Lebanese Prime Minister Saad Hariri speaks during a conference at Chatham House in London on December 13, 2018. (Daniel Leak-Olivas/AFP)

Meanwhile, Lebanese Prime Minister Saad Hariri on Monday held a meeting with envoys from the five permanent members of the UN Security Council — the United States, United Kingdom, France, Russia and China — and said Beirut would be filing an official complaint to the top UN body over the “clear Israeli violation of Lebanese sovereignty,” Lebanese news site Naharnet reported.

Hariri cited the need to avoid “any slide towards a serious escalation,” adding that this requires the international community to prove its rejection of this flagrant violation of our sovereignty and of Resolution 1701.”

Resolution 1701 was passed by the Security Council at the end of the Second Lebanon War in 2006, calling on Israel and Lebanon to refrain from attacking each other and violating each other’s sovereignty.

“Israel must be held responsible for its continued violations of Resolution 1701 since 2006,” Hariri added. “It must also be held responsible for the blatant attack on Beirut’s suburbs, seeing as it knew in advance that this would threaten the existing balance that preserved the security of the international border for 13 years.”

He and Aoun called a meeting of top defense officials for Tuesday to discuss the rising tensions, the report said.
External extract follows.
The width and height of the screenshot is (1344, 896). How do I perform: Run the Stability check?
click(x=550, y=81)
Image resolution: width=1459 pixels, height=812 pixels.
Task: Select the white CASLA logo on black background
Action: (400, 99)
An Israeli military vehicle patrols on the Israeli-Lebanese border near the village of Ghajar on August 26, 2019. (JALAA MAREY / AFP)

Israel is not thought to have bombed Lebanese territory since the 2006 conflict. An airstrike in 2014 attributed to Israel hit Hezbollah targets on the border, but it was not clear exactly in which territory the munitions fell.

Israeli warplanes fly over Lebanon regularly and have struck inside neighboring Syria from Lebanese airspace on numerous occasions. Israel also uses drones to monitor Hezbollah activity in southern Lebanon, according to Beirut.

Hariri on Sunday condemned Israel for allegedly sending the drones, calling it a “blatant attack on Lebanon’s sovereignty.” But he also urged restraint from Hezbollah, amid fears a reprisal attack could drag the sides back into war.

The Beirut drone incident came hours after Israel took responsibility for an airstrike in Syria that killed two Hezbollah members, prompting the terror group’s leader Hassan Nasrallah to threaten Israel with a reprisal attack.

Israel said the bombing of an Iran-linked base in Syria on Saturday foiled an imminent Iranian plot to attack the Jewish state with explosives-laden drones.

In a further spike in regional violence on Sunday there was an attack on an Iran-linked militia in Iraq, and on Monday, Israel bombed a Hamas base in Gaza in response to three rockets being fired into Israel from the Strip.

The string of incidents has raised fears of a widening conflagration in the region after years of Israel restricting its air campaign against Iran-backed fighters to Syria. In recent months, Israel has also been blamed for attacks on Iran-backed fighters in Iraq.